Bauministerin Verena Hubertz (SPD) plant, das Wohngeld ab 2027 drastisch zu kürzen. Laut einem veröffentlichten Gesetzentwurf sparen Bund und Länder gemeinsam rund 1,5 Milliarden Euro – je 738 Millionen Euro pro Seite. Ab 2028 steigt die jährliche Kürzung auf über zwei Milliarden Euro.
Drei Hebel sollen die Einsparungen bringen: Eine geplante Wohngelderhöhung zum 1. Januar 2027 fällt weg, die Heizkostenpauschale wird halbiert, und die Berechnungsformel ändert sich so, dass Haushalte mehr Einkommen angerechnet bekommen – und damit weniger erhalten. Rund ein Drittel der aktuell Berechtigten verliert den Anspruch ganz. Bestehende Bescheide bleiben vorerst gültig; Wohngeld wird in der Regel für zwölf Monate bewilligt, danach muss neu beantragt werden.
Der Entwurf rechnet offen mit Folgekosten: Bis 2029 müssten 164.000 Haushalte auf Grundsicherung oder Sozialhilfe umsteigen, was Bund und Kommunen zusammen rund 754 Millionen Euro zusätzlich kostet. Finanzminister Lars Klingbeil (SPD) hatte Einsparungen von einer Milliarde Euro im Bundeshaushalt gefordert.

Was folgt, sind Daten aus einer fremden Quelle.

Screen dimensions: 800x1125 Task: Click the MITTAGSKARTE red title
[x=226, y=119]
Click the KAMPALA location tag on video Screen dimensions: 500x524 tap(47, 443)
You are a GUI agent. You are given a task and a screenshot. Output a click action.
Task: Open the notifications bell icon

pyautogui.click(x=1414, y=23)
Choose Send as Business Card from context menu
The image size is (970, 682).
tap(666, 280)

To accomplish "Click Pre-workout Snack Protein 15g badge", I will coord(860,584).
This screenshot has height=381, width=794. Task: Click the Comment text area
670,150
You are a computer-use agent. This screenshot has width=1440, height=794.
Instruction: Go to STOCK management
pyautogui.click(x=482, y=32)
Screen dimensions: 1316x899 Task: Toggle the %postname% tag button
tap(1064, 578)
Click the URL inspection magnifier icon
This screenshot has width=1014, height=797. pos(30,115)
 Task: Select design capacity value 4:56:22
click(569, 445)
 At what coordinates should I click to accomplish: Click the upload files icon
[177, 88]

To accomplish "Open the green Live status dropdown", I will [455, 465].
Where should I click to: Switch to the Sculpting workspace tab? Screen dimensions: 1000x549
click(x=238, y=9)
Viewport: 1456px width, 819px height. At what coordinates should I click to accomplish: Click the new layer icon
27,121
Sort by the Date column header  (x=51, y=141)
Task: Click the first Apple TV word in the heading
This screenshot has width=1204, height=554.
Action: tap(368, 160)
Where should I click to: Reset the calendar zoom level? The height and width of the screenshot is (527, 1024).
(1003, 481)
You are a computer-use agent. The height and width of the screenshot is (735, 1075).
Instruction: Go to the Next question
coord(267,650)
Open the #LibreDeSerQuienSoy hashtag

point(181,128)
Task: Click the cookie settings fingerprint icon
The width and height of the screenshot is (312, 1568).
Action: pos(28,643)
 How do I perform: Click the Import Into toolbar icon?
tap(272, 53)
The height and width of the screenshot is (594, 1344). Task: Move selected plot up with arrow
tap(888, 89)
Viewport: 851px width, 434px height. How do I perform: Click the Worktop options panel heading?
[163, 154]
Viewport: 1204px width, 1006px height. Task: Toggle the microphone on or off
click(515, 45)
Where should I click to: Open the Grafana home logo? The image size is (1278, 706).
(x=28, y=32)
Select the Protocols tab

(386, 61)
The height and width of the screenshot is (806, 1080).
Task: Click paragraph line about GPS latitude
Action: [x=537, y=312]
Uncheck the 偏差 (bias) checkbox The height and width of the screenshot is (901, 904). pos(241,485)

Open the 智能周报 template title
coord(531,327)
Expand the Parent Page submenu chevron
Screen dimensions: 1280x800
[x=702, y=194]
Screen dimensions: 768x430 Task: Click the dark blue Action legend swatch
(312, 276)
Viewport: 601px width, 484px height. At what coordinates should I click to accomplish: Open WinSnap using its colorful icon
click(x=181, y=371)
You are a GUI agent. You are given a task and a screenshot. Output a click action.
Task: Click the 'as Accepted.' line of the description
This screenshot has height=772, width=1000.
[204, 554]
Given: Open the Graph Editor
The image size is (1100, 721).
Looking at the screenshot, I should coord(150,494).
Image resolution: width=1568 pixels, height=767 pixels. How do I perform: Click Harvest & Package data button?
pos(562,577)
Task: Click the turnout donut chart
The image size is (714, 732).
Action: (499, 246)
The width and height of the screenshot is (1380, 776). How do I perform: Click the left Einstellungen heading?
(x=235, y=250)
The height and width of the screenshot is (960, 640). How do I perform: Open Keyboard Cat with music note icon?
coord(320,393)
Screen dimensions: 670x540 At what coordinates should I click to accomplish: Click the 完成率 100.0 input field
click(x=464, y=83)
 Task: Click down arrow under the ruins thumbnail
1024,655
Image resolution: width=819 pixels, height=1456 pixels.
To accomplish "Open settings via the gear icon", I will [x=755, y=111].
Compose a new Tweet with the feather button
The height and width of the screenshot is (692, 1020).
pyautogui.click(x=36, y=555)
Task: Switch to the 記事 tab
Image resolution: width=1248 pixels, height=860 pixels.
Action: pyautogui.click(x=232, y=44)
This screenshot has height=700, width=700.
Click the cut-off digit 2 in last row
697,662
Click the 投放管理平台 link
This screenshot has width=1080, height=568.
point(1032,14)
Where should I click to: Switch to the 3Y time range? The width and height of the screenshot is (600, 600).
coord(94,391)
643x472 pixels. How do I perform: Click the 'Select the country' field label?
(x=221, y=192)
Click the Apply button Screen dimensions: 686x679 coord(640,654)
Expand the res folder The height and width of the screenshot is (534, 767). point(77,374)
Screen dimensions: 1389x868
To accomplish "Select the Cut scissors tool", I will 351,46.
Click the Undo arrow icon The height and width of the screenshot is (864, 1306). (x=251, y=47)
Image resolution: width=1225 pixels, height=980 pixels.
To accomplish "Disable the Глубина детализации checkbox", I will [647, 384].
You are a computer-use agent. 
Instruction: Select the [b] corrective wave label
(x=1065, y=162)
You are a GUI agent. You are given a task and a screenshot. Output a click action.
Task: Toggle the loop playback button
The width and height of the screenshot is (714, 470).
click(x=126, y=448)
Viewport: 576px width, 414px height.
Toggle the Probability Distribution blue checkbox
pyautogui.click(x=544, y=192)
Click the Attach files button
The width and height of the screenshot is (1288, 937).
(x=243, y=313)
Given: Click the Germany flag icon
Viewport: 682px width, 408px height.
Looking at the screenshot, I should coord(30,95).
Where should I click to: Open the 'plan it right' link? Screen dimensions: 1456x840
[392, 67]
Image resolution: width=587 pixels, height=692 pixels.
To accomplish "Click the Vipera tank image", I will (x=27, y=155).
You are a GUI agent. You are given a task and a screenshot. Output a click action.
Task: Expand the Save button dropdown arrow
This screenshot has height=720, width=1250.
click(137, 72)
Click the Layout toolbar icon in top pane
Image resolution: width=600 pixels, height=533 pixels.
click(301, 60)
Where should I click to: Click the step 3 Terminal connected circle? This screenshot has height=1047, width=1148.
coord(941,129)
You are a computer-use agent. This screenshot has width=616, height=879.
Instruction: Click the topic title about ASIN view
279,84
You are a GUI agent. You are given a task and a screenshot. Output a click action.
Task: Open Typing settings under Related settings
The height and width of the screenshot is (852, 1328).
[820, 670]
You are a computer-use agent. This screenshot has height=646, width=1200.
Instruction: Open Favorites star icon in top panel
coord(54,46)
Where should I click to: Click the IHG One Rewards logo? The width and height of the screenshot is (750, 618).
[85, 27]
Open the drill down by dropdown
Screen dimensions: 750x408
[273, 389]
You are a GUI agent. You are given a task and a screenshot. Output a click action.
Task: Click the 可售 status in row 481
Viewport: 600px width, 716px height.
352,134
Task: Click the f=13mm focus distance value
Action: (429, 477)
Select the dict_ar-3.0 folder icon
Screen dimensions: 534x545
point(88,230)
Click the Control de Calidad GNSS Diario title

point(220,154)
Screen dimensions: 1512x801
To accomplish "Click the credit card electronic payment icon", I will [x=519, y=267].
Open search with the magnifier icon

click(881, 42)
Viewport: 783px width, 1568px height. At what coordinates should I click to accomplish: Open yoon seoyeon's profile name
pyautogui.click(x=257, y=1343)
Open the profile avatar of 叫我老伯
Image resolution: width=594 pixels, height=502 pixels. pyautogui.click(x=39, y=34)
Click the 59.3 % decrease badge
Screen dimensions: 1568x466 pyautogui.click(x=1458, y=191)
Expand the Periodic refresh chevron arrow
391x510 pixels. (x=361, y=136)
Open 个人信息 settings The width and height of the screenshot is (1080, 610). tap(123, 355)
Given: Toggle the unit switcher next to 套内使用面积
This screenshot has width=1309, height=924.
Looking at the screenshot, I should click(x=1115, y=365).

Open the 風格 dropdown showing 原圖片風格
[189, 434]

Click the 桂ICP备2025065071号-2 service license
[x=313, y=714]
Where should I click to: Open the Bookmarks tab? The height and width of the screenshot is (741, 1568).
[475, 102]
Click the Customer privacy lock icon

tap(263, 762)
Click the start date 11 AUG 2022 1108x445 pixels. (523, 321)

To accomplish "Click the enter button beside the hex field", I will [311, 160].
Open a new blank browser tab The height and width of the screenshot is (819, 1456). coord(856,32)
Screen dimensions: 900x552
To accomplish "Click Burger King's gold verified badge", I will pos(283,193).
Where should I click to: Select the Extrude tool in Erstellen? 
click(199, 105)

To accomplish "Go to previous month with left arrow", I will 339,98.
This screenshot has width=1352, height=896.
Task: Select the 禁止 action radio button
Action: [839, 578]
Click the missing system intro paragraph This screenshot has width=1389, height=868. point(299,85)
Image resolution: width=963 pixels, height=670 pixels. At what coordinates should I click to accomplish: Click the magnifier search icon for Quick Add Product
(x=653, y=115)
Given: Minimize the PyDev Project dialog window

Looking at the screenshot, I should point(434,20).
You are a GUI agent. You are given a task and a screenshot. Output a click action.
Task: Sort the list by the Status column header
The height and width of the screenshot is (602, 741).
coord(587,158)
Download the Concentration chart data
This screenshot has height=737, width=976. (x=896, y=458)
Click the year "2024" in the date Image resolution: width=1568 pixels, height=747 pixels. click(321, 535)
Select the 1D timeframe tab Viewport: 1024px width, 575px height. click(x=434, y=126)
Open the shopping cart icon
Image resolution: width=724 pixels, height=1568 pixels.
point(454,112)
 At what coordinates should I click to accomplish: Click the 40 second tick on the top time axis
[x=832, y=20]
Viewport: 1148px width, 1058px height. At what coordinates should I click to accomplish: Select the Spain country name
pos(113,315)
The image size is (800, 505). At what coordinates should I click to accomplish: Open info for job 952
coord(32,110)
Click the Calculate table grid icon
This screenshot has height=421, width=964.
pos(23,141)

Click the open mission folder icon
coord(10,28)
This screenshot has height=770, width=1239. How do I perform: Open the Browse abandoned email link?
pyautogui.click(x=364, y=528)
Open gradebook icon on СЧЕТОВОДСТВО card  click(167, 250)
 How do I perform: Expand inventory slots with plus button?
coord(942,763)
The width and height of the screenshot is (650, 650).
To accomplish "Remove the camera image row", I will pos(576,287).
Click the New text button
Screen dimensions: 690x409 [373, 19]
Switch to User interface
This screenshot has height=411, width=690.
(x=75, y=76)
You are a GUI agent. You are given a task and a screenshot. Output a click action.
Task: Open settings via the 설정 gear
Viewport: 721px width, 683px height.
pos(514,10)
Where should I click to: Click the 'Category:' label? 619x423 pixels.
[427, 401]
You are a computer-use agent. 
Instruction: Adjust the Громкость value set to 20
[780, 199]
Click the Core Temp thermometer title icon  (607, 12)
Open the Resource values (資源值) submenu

Bauministerium kürzt Wohngeld – 1,5 Milliarden Euro weniger ab 2027
Warum das wichtig ist
Wer aktuell Wohngeld bezieht – 2024 waren es 1,2 Millionen Haushalte, darunter 52 Prozent mit Rentnern –, muss beim nächsten Antrag mit deutlich niedrigeren Zahlungen oder dem Wegfall des Anspruchs rechnen.